Eu o encaro por um momento, e ele me olha de volta com uma expressão tão imponente, tão cheia de dor reprimida, que algo em mim se quebra. Ele está em conflito, lutando contra o que eu posso compreender e que observo em cada linha de seu rosto.
— Tudo bem, a cama precisa ser arrumada. Está um pouco bagunçado. — Ela diz, sua voz rouca, mas sincera.
O momento se arrasta em silêncio, e eu continuo observando-o, notando cada pequeno detalhe.

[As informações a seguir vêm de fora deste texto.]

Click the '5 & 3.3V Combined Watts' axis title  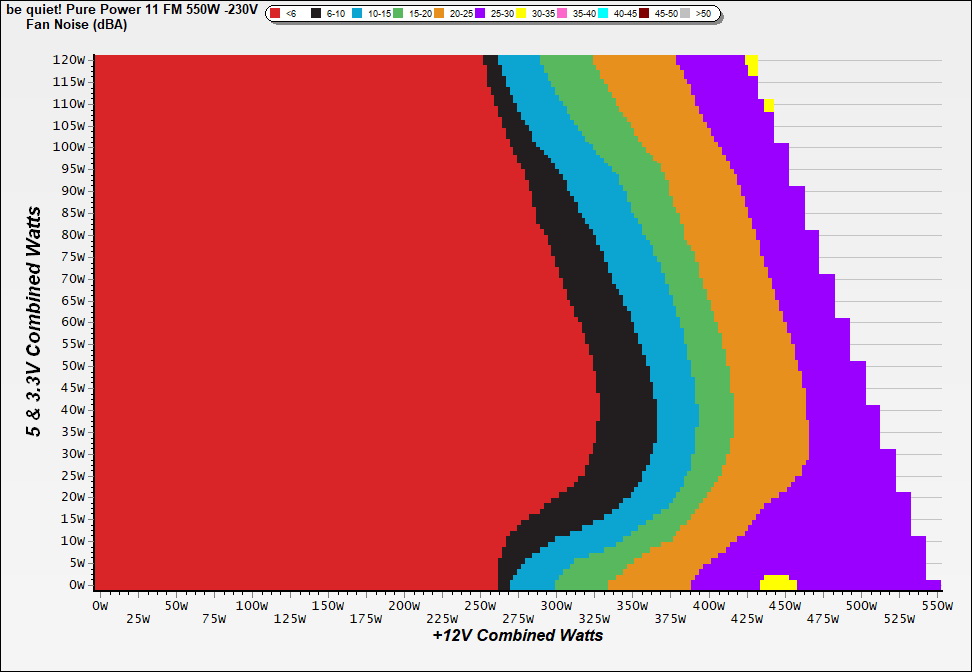tap(34, 322)
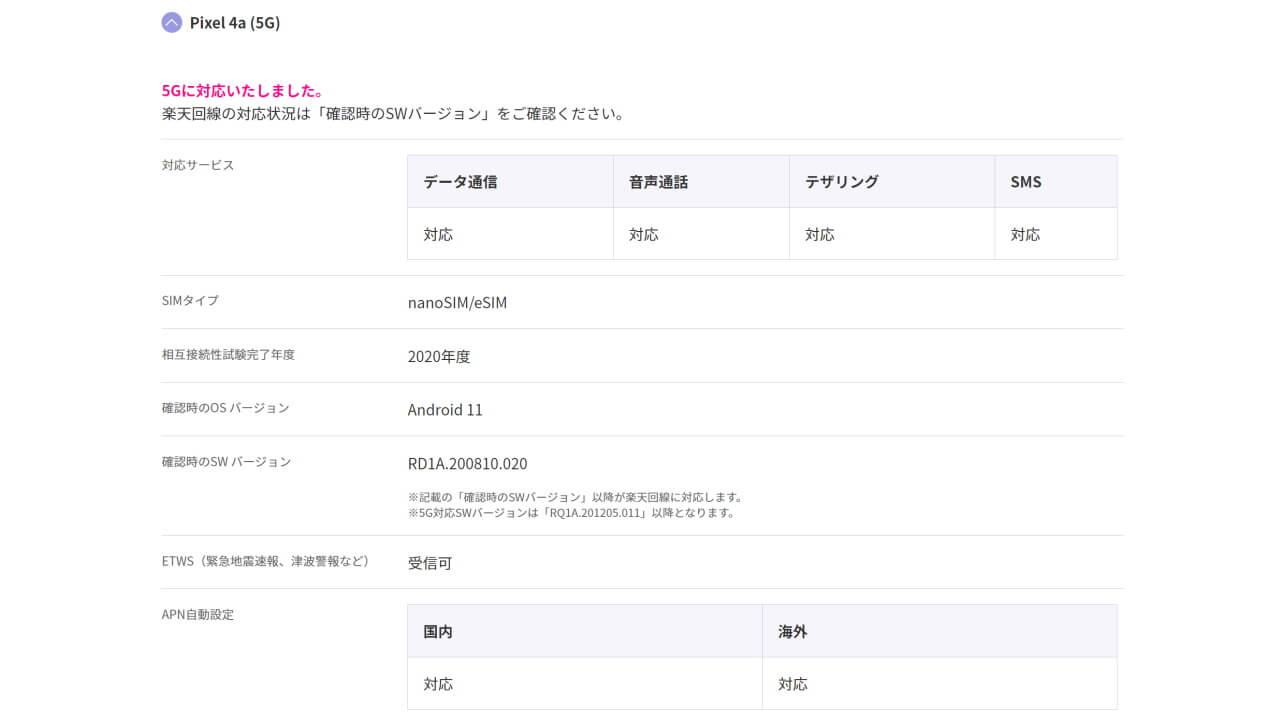
Task: Select the 海外 header in APN table
Action: (793, 632)
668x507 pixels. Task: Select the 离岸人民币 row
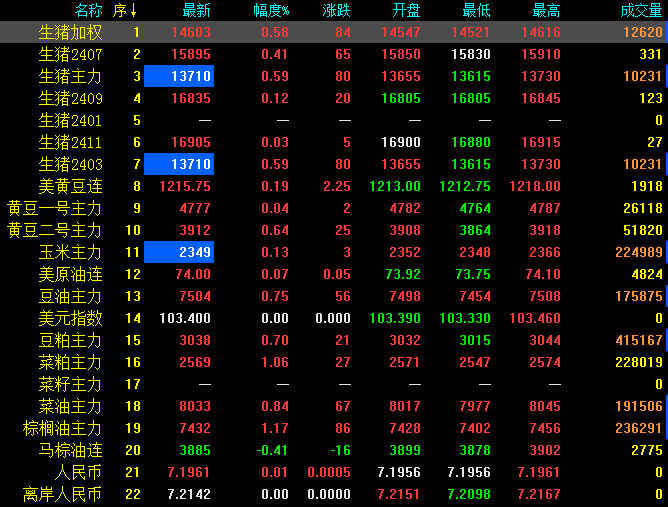tap(62, 494)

Ele ainda me observa, com as sobrancelhas franzidas, e seus olhos continuam me analisando. Sinto como se ele estivesse me julgando e, ao mesmo tempo, me permitindo uma janela para entender sua vida. Ele toma uma respiração profunda e, com um gesto que parece tão íntimo quanto doloroso, ele pega meus ombros e me vira para ele. Eu estremeço ao sentir o toque, ao ser puxada para mais perto dele. O cheiro de sabonete, limpo e simples, me envolve e quase me derruba.
— Minha vida é malditamente f**a. — Ele diz, sua voz carregada de uma amargura tão profunda que me faz querer abraçá-lo, mesmo sem saber o que dizer. — Eu não cresci com as mesmas oportunidades que você. Eu m*l me sustento. Você não conhece o meu mundo, linda. Eu luto duro, e será assim até eu morrer. Não tenho nenhum pai para me pegar pelas mãos e me oferecer um caminho melhor.
Eu tremo. Cada palavra dele parece atravessar meu peito como uma flecha. Sinto sua dor, sua frustração, sua ansiedade. E, ainda assim, minhas mãos se estendem involuntariamente, como se eu quisesse tocar a ferida aberta que ele carrega.